Native women urge Harper to meet with Spence
Attawapiskat Chief Theresa Spence speaks to reporters during a press conference outside her teepee on Victoria Island in Ottawa on Friday, Jan. 4, 2013. (Sean Kilpatrick / The Canadian Press)
Published Friday, January 18, 2013 1:29PM EST
OTTAWA -- Prime Minister Stephen Harper is being accused of fostering hatred of aboriginals across the country by failing to condemn racist reactions to the Idle No More movement.

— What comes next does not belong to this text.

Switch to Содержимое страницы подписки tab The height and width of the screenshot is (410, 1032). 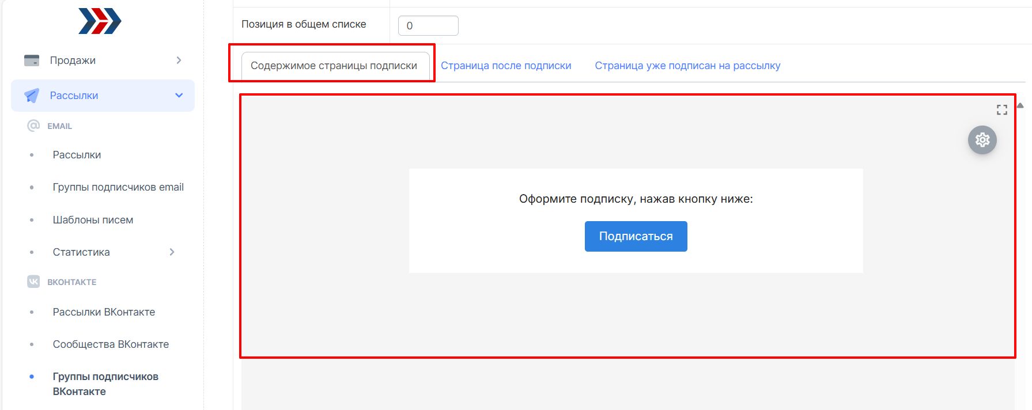click(334, 66)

Ellen Gabriel of the Indigenous Women of Turtle Island says there are strong and growing racial undertones to much of the reaction she has seen so far to the protests over aboriginal treaty rights.
And she says that kind of visceral reaction hasn't been seen in Canada since the Oka crisis in the 1990s.

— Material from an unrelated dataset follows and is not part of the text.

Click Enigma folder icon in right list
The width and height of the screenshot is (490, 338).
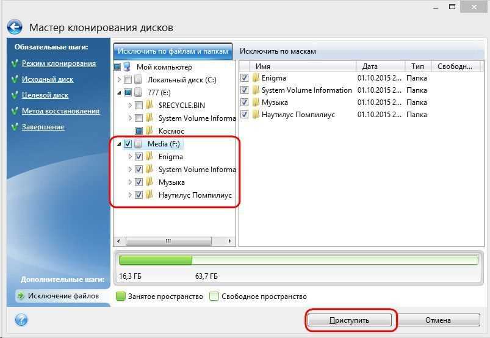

Gabriel and Leanne Simpson delivered a letter to Harper, pleading with him and Gov. Gen. David Johnston to meet with Attawapiskat Chief Theresa Spence.
Spence is continuing a hunger protest that began on Dec. 11 to persuade Harper and Johnston to meet together with First Nations leaders to talk about the plight of aboriginal people.
On Thursday, chiefs from Ontario who have been among her most ardent supporters begged Spence to give up her protest.
Gabriel says a simple gesture from the prime minister to meet with Spence might end her liquids-only protest.